BOSTON -- IT managers may think instant messaging clients are merely a convenient way for employees to chitchat with family and friends during the workday, but industry luminaries see IM technology as the foundation for a new generation of collaborative applications.
During a session Wednesday at Jupitermedia Corp.'s Instant Messaging Planet Conference & Expo, speakers offered ambitious visions regarding the evolution of instant messaging in the enterprise.
Andrew Wolff, an IM Planet speaker and vice president of products for DYS Analytics Inc. in Wellesley, Mass., said a number of enterprise-oriented IM products already allow disparate users to collaborate or Web surf.
And that's just the beginning. IM is also the perfect "launching pad" for any number of other enterprise applications, like sales force automation and employee training, said speaker Matthew Smith, chief operating officer and co-founder of LiveOffice Corp. in Torrance, Calif.
The attention being paid to plug-ins, security and other third-party IM products for the enterprise demonstrates the technology's staying power, said Kieran McCorry, principal consultant with Hewlett-Packard Co. He noted that when the first corporate e-mail systems became popular 10 years ago, similar add-ons were few and far between.
"We're seeing a lot of value in the add-on products that go with IM, and I think that's changing people's perceptions about the value" of enterprise IM, McCorry said.
He estimated that as many as 160,000 employees at HP use instant messaging. While he admitted that a fair percentage of IM usage at the company is personal in nature, the additional business productivity enabled by IM more than compensates for any time lost.
But that doesn't mean a company should simply encourage workers to use IM applications without developing a strategy. An enterprise first needs to determine whether public IM applications -- like MSN Messenger, AOL Instant Messenger and Yahoo Messenger -- are sufficient for its needs, or if it should buy an enterprise-caliber system, said Ennio Carboni, director of product management at IMlogic Inc., in Waltham, Mass.
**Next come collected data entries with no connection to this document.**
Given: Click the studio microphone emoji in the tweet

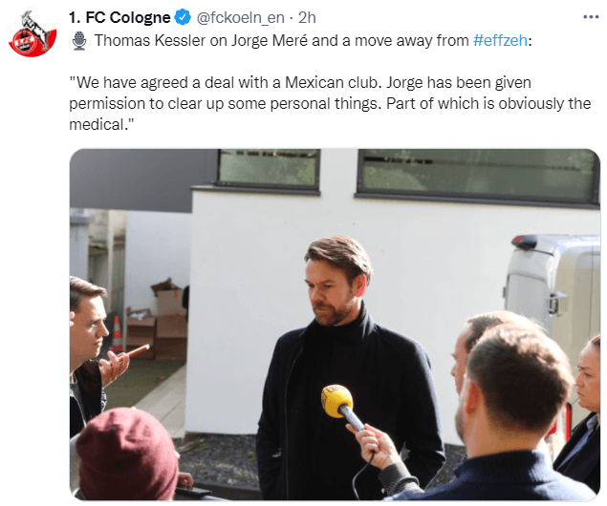Looking at the screenshot, I should click(x=79, y=41).
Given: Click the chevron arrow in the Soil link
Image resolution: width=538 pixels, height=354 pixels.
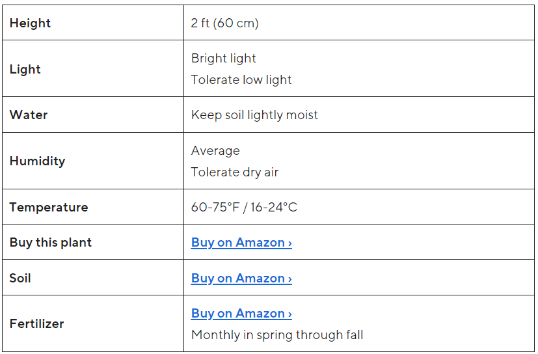Looking at the screenshot, I should point(289,279).
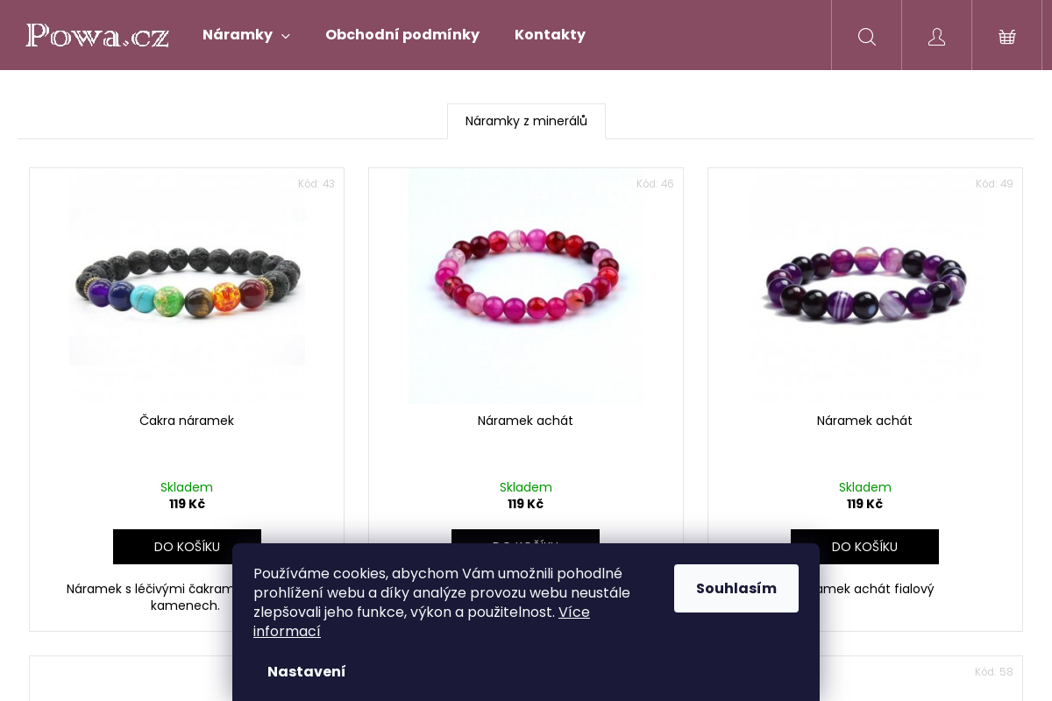This screenshot has height=701, width=1052.
Task: Expand the Náramky menu chevron
Action: click(x=286, y=36)
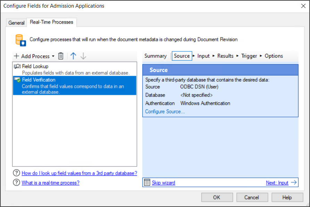
Task: Advance to Trigger wizard step
Action: point(249,56)
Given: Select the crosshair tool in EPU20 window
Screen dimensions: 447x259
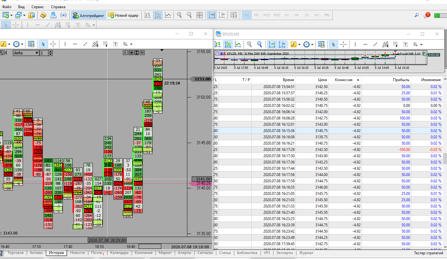Looking at the screenshot, I should pos(343,44).
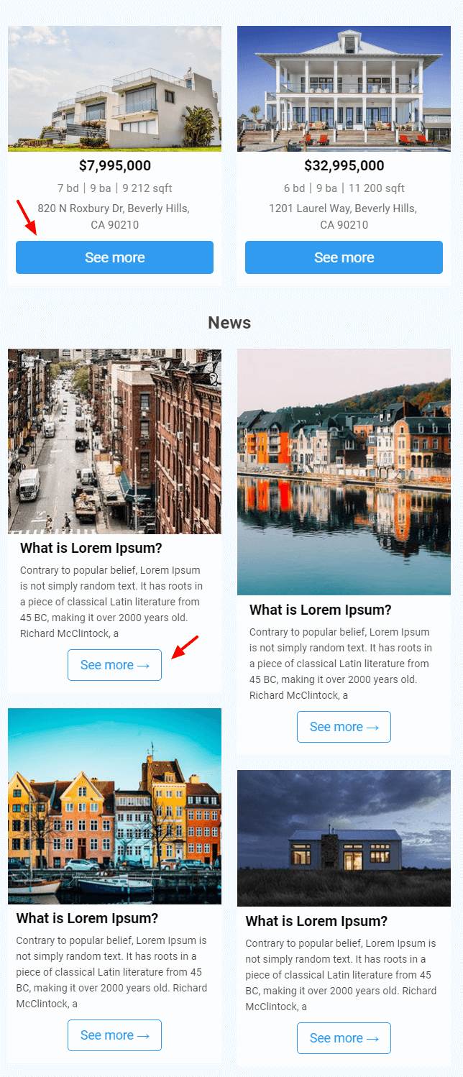This screenshot has height=1077, width=463.
Task: Open the night-lit cabin news image
Action: coord(344,838)
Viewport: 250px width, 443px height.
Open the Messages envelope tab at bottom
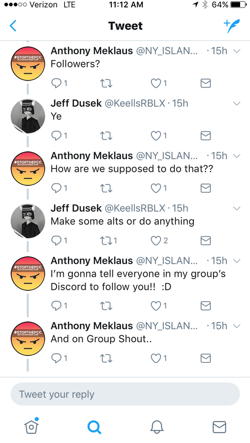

Next, Carboni said, a business should align its technology goals to meet its strategic ones. For instance, he said, it's important to establish whether the use of IM applications is meant to accomplish simple goals, like easing communication and reducing e-mail, or more ambitious ones, like cutting travel costs.
Without an IM strategy, McCorry said, a company's employees will engage in "stealth" IM use: namely downloading, installing and using public IM applications without the support of their firm's IT department, exposing the company to unnecessary security risks.
Additionally, many companies don't realize that, once IM becomes a mission-critical application, downtime that was once inconsequential becomes a much bigger problem, said Ryan Gaylor, product manager for Chicago-based Parlano Inc.
While the answer for some companies may be banning the use of public IM services in favor of a single enterprise platform, McCorry said that strategy often fails. Typically, workers are no longer able to communicate with customers and business partners outside the company, since most public IM networks aren't interoperable with enterprise systems.
Richard Dalton, an attendee with TeleSpan Publishing Corp., said that he attended the conference to learn more about enterprise IM strategy. His company uses a number of IM and videoconferencing platforms so that employees around the world can communicate with each other.
Dalton said that it seems like an IP-based multi-platform strategy is probably the right choice for his company, but enterprise IM technology is "so immature at this point" that it complicates the decision-making process.
Attendee Tom Classen, of interior design firm William Conrad & Co., said that his company isn't using an IM system right now, but it's considering one so that employees can communicate more easily with business partners and gain an advantage over competitors.